One key to the success of GPT-2 (and later generations) was a newly created training set that was scraped from the Web.

The most common web-scraped dataset is [Common Crawl](https://commoncrawl.org/)
- large, diversified
- quality problems ?
    - Large set of pages pointed to are "gibberish"

The GPT team tried to create a high-quality crawl by using a curated approach to links
- Based on Reddit
- Only follow links originating from highly-ranked (high "karma") Reddit pages

The result is called WebText
- 40GB; 8MM documents
- removed any Wikipedia
    - since it is included in many of the benchmark tasks whose performance we want to measure out of sample


# Multi-task learning

One area of recent interesting is *multi-task learning*
- Training a model to implement multiple tasks

A model that implements a single task computes
$$\pr{\text{output | input}}$$

A model that implements several tasks computes
$$\pr{\text{output | input, task-id }} $$

When training a model for multiple tasks, the training examples would look something like:
$$\begin{array}[lll] \\
(  \mathsf{Translate \; to \;French} , & \text{English text} ,  & & \text{French Text}) \\
( \mathsf{Answer \; the \; question} , & \text{document} , & \text{question} , & \text{answer}) \\
\end{array}
$$

Text is almost a universal encoding so NLP is a natural way of expressing multiple tasks.
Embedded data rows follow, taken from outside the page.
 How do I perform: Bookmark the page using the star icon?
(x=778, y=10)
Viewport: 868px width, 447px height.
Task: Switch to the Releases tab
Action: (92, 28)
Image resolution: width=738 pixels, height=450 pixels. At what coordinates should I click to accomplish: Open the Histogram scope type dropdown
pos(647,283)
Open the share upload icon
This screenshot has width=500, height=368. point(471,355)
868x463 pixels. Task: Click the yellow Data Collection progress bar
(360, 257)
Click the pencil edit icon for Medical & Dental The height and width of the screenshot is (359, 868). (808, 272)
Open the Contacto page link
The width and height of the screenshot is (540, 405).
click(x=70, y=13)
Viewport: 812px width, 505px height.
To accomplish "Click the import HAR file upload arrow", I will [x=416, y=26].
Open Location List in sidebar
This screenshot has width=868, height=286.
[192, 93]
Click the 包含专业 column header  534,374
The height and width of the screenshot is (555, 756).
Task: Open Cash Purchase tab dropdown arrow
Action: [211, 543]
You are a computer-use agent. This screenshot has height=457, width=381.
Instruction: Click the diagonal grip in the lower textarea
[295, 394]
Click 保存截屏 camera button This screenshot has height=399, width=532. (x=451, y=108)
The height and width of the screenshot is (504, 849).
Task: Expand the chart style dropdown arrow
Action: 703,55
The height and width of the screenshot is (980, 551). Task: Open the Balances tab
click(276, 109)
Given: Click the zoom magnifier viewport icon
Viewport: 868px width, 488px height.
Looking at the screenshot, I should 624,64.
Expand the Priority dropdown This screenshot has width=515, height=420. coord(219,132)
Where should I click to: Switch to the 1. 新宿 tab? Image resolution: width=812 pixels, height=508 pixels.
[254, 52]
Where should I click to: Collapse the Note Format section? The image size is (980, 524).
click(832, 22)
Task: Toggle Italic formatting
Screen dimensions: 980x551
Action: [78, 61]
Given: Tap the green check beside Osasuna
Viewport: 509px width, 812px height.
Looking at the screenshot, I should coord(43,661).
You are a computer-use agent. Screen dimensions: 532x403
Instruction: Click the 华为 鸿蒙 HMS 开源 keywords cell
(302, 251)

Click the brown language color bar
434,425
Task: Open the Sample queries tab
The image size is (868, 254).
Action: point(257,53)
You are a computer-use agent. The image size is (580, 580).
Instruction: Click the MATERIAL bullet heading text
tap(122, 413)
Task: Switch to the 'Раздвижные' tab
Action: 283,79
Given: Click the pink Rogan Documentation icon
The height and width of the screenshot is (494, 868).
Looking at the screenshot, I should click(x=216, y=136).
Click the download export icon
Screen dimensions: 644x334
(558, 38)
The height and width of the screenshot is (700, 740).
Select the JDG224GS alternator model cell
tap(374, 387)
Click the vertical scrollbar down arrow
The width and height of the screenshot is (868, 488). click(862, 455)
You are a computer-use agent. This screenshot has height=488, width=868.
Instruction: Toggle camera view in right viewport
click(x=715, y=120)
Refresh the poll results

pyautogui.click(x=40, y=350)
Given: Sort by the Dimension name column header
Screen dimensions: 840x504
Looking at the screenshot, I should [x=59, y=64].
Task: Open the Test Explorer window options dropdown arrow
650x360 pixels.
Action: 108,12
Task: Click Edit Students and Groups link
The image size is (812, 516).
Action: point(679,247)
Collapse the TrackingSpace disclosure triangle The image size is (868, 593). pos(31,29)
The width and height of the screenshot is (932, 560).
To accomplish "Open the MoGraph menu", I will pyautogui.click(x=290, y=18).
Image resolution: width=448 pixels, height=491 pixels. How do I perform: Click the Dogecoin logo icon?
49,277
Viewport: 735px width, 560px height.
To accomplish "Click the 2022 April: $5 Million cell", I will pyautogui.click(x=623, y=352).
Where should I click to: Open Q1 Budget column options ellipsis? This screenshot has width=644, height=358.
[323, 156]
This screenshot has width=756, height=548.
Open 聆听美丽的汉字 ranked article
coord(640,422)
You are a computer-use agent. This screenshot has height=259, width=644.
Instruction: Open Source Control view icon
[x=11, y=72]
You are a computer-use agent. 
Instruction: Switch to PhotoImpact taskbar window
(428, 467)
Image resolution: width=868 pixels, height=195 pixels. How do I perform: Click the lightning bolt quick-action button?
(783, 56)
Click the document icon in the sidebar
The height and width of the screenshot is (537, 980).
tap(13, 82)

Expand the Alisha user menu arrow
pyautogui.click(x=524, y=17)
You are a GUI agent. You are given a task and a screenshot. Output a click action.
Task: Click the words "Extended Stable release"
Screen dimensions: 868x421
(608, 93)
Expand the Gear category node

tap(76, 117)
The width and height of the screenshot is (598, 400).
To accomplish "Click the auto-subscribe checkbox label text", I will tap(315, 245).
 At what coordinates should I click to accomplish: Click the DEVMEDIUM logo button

So a natural extensions of a Language Model is to solve multiple tasks
- Encode your specific task as an input that can be handled by a Language Model
- That's one advantage of Byte Pair Encoding
    - No special per-task pre-processing needed for a task's training set

We will take the idea of Multi-task learning one step further
- Learning how to solve a task **without** explicitly training a model !

# Learning to learn

The GPT family explores some deep questions.

We are familiar with teaching a NN a task via several approaches
- Completely Supervised Training
- Supervised Pre-Training with Fine-Tuning

But can a NN learn to solve a task *without having seen training examples for the task* ?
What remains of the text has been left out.